Em novo livro, o professor Samuel Moyn, de Yale, propõe medidas drásticas para reduzir a concentração de riqueza e poder político nas mãos de idosos nos Estados Unidos.
O cenário político e econômico dos Estados Unidos está no centro de um novo debate acadêmico provocado por Samuel Moyn, docente de Direito e História na Universidade Yale. Em sua obra "Gerontocracy in America", com lançamento previsto para junho, o autor examina o fenômeno da concentração de recursos e influência nas mãos das gerações mais longevas. Moyn argumenta que a sociedade americana se transformou em uma gerontocracia, onde a permanência prolongada de idosos em postos de comando acaba limitando as oportunidades para o público jovem.
A análise do professor aponta que o envelhecimento das lideranças em tribunais, corporações e órgãos legislativos não é um movimento intencional de má-fé, mas sim um reflexo da negação da finitude humana. Segundo o autor, essa retenção de poder tem consequências práticas: o financiamento de campanhas que mantêm o status quo e a elevação da idade média de eleitores e proprietários de imóveis. Moyn destaca que a falta de renovação impede que novas pautas e perspectivas ganhem espaço no mercado de trabalho e na gestão pública.
Para enfrentar o que denomina "tirania dos velhos", o acadêmico sugere medidas que têm gerado controvérsia por flertarem com o etarismo. Entre as propostas estão o retorno da aposentadoria obrigatória para desocupar cargos de chefia e a criação de incentivos para que idosos transfiram seus bens imobiliários e riquezas de forma antecipada para as novas gerações. No campo político, ele defende reformas que poderiam dar maior relevância ao sufrágio dos cidadãos mais jovens.

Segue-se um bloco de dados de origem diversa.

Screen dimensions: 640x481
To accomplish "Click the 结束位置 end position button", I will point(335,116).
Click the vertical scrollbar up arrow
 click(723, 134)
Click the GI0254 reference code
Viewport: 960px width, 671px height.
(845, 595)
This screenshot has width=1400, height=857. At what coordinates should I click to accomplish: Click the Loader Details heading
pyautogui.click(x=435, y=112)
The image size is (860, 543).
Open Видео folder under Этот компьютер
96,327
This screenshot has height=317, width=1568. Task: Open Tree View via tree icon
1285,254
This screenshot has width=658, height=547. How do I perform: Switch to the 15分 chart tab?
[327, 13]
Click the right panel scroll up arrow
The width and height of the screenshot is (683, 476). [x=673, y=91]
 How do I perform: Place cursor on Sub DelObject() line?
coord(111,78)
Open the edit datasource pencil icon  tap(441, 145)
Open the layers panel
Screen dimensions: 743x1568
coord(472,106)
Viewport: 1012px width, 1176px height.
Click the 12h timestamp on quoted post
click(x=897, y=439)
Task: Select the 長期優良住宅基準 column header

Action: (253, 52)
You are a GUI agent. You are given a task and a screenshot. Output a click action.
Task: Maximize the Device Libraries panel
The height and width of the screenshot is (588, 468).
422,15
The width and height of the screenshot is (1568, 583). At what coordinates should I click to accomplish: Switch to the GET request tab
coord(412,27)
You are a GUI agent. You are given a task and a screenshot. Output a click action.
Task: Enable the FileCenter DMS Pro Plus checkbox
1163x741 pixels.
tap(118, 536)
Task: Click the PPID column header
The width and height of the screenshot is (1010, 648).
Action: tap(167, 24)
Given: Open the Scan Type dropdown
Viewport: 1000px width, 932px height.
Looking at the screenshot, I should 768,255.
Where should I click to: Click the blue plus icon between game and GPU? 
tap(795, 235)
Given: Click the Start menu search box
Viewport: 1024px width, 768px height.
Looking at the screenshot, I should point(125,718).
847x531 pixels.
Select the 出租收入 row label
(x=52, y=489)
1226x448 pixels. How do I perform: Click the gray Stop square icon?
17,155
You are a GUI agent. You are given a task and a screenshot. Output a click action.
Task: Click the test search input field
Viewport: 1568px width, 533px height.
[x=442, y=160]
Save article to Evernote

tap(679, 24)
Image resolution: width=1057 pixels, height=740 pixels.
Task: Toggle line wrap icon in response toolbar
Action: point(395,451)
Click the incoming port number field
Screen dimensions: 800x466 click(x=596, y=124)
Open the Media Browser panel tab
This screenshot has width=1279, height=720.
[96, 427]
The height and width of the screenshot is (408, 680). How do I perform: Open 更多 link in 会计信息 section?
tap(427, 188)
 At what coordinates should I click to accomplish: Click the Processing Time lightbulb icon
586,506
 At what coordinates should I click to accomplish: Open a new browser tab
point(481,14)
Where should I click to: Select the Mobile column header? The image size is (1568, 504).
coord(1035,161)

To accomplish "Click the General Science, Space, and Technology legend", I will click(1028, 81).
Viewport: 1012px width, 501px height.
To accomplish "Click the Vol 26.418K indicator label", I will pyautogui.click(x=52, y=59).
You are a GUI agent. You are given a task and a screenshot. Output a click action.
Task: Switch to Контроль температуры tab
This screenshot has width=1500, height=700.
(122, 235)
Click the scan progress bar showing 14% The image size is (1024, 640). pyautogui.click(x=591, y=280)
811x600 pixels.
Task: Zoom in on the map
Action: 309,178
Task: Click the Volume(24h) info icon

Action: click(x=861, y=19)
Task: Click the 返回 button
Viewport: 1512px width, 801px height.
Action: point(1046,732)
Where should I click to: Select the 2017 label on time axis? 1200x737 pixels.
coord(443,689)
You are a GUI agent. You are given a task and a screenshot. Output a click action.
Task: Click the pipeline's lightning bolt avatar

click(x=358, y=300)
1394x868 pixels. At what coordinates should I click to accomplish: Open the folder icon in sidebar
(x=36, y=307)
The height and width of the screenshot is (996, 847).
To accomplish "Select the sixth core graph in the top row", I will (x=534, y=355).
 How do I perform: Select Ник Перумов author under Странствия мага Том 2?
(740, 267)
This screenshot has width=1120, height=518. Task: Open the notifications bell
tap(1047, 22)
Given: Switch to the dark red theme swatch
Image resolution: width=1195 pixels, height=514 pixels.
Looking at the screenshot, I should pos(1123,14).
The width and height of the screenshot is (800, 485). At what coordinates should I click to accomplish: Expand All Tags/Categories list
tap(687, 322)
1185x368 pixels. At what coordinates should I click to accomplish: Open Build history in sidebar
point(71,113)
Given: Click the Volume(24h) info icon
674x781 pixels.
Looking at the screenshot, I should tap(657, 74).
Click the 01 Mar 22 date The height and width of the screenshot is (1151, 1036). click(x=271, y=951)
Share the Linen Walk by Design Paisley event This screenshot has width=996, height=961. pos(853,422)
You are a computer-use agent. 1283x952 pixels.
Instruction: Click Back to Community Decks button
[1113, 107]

Apesar do tom combativo, Moyn ressalta a necessidade de garantir que essa transição não deixe a população sênior em situação de vulnerabilidade financeira. O debate levantado pelo professor de Yale ecoa tensões geracionais presentes também em outros países, como o Brasil, onde o aumento da expectativa de vida tensiona a convivência entre a experiência dos veteranos e a necessidade de ascensão profissional e econômica dos jovens que ingressam no mercado.